> **The data**:
======

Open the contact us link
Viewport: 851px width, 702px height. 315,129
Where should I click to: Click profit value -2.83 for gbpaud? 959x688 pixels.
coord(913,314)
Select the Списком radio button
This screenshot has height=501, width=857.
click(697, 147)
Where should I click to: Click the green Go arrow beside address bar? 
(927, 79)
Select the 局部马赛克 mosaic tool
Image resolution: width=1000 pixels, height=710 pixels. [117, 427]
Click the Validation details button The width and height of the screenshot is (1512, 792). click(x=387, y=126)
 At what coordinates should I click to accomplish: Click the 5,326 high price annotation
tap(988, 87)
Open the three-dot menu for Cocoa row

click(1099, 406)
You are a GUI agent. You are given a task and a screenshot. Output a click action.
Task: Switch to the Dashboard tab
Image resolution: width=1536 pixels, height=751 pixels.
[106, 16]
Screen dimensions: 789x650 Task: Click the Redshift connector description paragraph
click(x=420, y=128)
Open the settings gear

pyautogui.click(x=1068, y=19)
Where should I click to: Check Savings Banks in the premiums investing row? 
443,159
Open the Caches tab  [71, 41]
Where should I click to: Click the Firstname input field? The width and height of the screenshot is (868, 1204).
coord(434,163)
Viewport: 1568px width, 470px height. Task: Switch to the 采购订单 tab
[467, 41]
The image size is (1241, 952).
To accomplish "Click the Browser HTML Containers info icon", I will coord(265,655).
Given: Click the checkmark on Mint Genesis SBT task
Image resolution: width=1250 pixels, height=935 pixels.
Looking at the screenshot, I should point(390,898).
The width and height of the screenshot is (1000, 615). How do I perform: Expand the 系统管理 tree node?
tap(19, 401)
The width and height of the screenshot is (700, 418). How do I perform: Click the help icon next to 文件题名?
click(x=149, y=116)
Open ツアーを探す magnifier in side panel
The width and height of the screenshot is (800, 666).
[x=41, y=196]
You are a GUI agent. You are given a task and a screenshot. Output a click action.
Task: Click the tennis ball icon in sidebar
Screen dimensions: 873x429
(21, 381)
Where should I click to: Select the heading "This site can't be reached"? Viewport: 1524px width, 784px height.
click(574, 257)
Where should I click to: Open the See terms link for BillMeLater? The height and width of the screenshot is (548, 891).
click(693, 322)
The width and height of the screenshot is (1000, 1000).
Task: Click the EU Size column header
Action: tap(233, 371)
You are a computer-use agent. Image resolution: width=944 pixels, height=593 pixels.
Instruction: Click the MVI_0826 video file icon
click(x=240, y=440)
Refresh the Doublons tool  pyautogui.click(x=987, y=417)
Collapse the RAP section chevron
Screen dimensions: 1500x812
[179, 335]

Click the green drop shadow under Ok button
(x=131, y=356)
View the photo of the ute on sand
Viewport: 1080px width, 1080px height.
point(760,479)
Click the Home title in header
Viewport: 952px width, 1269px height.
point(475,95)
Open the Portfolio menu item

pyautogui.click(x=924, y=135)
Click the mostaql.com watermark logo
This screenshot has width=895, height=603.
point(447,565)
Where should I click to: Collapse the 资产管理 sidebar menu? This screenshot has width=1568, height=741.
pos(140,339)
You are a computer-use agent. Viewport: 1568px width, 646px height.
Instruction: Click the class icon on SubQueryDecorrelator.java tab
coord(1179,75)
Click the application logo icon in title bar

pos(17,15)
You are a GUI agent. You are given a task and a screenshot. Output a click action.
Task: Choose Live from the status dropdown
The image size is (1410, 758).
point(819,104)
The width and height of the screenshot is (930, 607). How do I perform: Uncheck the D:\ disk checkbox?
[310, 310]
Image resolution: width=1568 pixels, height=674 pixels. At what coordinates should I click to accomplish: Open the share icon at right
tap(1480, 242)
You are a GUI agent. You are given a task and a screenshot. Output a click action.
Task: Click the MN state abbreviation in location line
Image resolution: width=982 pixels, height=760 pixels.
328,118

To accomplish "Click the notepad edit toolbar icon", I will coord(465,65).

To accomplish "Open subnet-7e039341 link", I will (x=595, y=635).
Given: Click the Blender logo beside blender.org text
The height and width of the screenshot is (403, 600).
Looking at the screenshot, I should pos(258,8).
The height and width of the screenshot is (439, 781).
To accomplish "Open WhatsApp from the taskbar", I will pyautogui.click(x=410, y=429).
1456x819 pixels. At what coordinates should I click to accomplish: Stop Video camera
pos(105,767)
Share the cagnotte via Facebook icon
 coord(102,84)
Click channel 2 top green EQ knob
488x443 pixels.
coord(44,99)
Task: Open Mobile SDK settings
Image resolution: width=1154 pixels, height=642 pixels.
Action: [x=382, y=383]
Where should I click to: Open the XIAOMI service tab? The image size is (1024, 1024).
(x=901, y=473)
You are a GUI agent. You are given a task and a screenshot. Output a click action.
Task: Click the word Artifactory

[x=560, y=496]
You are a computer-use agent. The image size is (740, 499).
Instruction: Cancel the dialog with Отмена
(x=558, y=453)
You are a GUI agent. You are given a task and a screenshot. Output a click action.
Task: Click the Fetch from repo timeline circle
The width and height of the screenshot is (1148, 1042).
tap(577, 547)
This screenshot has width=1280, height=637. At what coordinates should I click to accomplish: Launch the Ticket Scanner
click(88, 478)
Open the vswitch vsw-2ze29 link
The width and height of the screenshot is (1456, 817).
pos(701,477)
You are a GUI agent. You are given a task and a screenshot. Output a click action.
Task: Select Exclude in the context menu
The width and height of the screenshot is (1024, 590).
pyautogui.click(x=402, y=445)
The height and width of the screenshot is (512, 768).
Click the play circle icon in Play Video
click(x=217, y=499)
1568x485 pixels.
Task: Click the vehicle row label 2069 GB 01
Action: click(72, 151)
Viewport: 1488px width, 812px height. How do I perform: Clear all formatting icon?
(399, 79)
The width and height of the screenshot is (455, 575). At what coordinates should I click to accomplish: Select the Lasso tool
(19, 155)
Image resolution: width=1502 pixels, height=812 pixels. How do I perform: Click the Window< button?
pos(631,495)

======

> **Task goal**: Exactly the lines from the one containing "Given: Click the Blender" through the end of the records above should be returned, with both ends kept.

> **Written answer**:
Given: Click the Blender logo beside blender.org text
The height and width of the screenshot is (403, 600).
Looking at the screenshot, I should pos(258,8).
The height and width of the screenshot is (439, 781).
To accomplish "Open WhatsApp from the taskbar", I will pyautogui.click(x=410, y=429).
1456x819 pixels. At what coordinates should I click to accomplish: Stop Video camera
pos(105,767)
Share the cagnotte via Facebook icon
 coord(102,84)
Click channel 2 top green EQ knob
488x443 pixels.
coord(44,99)
Task: Open Mobile SDK settings
Image resolution: width=1154 pixels, height=642 pixels.
Action: [x=382, y=383]
Where should I click to: Open the XIAOMI service tab? The image size is (1024, 1024).
(x=901, y=473)
You are a GUI agent. You are given a task and a screenshot. Output a click action.
Task: Click the word Artifactory

[x=560, y=496]
You are a computer-use agent. The image size is (740, 499).
Instruction: Cancel the dialog with Отмена
(x=558, y=453)
You are a GUI agent. You are given a task and a screenshot. Output a click action.
Task: Click the Fetch from repo timeline circle
The width and height of the screenshot is (1148, 1042).
tap(577, 547)
This screenshot has width=1280, height=637. At what coordinates should I click to accomplish: Launch the Ticket Scanner
click(88, 478)
Open the vswitch vsw-2ze29 link
The width and height of the screenshot is (1456, 817).
pos(701,477)
You are a GUI agent. You are given a task and a screenshot. Output a click action.
Task: Select Exclude in the context menu
The width and height of the screenshot is (1024, 590).
pyautogui.click(x=402, y=445)
The height and width of the screenshot is (512, 768).
Click the play circle icon in Play Video
click(x=217, y=499)
1568x485 pixels.
Task: Click the vehicle row label 2069 GB 01
Action: click(72, 151)
Viewport: 1488px width, 812px height. How do I perform: Clear all formatting icon?
(399, 79)
The width and height of the screenshot is (455, 575). At what coordinates should I click to accomplish: Select the Lasso tool
(19, 155)
Image resolution: width=1502 pixels, height=812 pixels. How do I perform: Click the Window< button?
pos(631,495)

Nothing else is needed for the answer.